Learning the slack key guitar can be tedious at times and it has steep initial learning curve, mostly because slack key is like having multiple instruments on one guitar.

“What makes slack key unique is that alternating bass, rhythm and melody are played in uniquely Hawaiian tunings that create the impression that there are three guitars playing at once,” said Makana. “Slack key is like having an entire orchestra. The reason why we are able to do that is we tune the guitar to intended notes so we don’t have to hold those notes.

“We use the guitar like it’s another musician.”

Not only did Makana learn from Moderow but he also had a slack key guitar legend, Sonny Chilingworth, take him under his wing as a protege.

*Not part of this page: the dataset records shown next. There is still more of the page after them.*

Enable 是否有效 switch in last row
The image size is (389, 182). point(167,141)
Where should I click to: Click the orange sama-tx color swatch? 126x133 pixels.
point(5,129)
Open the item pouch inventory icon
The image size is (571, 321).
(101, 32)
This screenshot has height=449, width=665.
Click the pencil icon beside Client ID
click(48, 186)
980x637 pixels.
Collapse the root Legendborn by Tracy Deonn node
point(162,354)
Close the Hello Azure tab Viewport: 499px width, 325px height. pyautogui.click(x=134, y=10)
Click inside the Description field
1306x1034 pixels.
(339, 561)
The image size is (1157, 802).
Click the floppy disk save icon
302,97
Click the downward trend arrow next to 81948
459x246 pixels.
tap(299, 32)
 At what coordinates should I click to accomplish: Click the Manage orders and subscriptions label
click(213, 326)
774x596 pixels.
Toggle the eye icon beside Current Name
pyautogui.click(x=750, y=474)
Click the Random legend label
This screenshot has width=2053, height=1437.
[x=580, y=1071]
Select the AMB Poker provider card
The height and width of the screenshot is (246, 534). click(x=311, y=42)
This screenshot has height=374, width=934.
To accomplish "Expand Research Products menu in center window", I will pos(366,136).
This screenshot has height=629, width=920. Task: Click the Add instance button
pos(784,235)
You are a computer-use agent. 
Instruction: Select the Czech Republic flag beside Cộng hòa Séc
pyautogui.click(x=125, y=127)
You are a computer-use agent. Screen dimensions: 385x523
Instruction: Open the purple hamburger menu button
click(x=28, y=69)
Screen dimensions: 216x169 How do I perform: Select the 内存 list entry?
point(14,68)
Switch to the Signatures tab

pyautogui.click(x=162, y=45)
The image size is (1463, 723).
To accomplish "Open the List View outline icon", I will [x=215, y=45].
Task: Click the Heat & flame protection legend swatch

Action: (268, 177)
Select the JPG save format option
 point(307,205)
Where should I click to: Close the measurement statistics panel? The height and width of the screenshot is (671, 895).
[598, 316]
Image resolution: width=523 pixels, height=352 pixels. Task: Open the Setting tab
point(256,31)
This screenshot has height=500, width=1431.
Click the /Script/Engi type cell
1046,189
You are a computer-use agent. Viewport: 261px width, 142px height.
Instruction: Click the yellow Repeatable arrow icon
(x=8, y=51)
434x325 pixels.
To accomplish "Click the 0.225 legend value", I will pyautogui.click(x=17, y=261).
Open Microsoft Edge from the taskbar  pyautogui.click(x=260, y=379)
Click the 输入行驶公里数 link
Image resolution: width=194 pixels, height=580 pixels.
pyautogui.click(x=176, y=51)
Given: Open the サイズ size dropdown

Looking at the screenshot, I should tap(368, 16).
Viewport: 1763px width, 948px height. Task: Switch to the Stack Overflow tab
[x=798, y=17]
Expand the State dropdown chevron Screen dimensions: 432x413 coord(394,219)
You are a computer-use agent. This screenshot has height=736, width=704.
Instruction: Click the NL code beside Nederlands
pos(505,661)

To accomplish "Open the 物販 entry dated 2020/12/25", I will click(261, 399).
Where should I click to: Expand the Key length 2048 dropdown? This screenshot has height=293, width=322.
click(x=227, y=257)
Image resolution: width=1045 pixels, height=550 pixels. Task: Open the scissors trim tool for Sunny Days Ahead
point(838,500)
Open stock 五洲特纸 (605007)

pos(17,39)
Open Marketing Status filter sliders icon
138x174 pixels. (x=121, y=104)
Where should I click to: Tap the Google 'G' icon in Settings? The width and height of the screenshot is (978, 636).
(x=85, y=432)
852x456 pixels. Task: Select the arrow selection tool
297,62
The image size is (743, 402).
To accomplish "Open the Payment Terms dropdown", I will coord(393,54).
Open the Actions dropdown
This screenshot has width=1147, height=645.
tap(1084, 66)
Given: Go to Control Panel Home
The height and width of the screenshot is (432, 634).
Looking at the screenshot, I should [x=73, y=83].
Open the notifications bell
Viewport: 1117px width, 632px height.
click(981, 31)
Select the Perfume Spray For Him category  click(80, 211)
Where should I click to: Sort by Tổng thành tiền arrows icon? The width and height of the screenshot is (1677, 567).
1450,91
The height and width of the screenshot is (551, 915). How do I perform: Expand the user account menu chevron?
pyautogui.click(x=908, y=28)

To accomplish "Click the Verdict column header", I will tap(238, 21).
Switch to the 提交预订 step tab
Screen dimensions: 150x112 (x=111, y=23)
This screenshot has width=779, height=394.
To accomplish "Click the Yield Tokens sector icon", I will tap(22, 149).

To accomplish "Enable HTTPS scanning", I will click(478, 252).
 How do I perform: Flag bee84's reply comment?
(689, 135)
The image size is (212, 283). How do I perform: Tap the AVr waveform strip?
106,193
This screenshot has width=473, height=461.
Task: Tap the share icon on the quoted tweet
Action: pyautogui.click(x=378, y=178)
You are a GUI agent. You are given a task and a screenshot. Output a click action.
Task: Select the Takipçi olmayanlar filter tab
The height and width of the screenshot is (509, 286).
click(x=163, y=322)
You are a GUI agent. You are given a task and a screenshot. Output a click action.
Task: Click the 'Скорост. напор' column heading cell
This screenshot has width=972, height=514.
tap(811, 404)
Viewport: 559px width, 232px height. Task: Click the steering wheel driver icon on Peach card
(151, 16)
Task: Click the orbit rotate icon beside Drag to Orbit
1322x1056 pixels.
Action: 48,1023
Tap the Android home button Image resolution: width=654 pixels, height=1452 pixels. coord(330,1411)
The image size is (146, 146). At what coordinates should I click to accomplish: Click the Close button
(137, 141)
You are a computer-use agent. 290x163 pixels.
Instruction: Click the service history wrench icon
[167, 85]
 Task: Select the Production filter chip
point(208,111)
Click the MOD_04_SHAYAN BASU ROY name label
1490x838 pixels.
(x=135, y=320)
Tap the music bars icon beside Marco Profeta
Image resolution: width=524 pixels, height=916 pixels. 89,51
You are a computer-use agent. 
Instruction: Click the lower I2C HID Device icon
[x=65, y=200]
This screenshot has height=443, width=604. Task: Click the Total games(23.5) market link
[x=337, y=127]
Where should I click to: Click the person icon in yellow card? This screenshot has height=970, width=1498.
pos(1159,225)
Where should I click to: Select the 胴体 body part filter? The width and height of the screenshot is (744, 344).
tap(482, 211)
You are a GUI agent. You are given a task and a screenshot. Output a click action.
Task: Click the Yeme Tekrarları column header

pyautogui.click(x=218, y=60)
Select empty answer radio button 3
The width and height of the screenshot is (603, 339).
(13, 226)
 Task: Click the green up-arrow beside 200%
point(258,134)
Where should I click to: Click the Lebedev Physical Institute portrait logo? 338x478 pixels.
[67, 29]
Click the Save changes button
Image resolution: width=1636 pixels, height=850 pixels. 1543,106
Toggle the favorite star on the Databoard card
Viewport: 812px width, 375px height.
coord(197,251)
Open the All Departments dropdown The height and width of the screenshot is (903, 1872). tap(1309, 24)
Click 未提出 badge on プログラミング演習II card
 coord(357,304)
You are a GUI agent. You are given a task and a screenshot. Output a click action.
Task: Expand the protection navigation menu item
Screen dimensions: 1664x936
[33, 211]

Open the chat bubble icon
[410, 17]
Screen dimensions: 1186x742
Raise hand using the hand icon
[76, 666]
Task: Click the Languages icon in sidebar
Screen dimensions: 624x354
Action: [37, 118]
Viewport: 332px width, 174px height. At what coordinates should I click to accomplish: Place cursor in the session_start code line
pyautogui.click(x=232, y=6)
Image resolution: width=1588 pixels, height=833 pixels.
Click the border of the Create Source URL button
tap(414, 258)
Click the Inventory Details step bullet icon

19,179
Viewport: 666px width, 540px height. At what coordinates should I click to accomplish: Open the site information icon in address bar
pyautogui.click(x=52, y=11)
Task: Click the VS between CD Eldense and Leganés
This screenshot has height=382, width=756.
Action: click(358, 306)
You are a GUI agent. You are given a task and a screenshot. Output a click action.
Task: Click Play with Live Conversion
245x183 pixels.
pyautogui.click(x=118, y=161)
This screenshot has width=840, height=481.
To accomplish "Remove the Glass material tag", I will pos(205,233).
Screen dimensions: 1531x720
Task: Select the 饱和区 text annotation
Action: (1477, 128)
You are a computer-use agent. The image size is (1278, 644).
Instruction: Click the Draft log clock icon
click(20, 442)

“Like my kumu (teacher) Uncle Sonny Chillingworth, one of Hawaii’s legendary performers: growing up in Hawaii exposed me to both a melting pot of ethnicities as well as a constant influx of sounds from around the world.

“My various records reflect those diverse ingredients, and I am blessed to have deep roots, having learned from the slack key masters as a young boy.”

Slack key guitar was held in high regard in Hawaii and trying to find a teacher can be difficult.

“This was a very personal private style of music,” said Makana. “The tunings were secret and I had to learn the them by ear.”

Taking slack key to the next level

After learning from legends of slack key Makana was getting multiple offers from record labels for his unique sound and strong voice.

“I chose at a very young age to keep with the slack key guitar,” Makana said. “I had offers to sway me to the pop side of things but I chose to stick with the tradition of slack key.”

By sticking to the traditional side of things Makana has been able to travel all over the world sticking to his roots but also branching out and putting his spin on the style.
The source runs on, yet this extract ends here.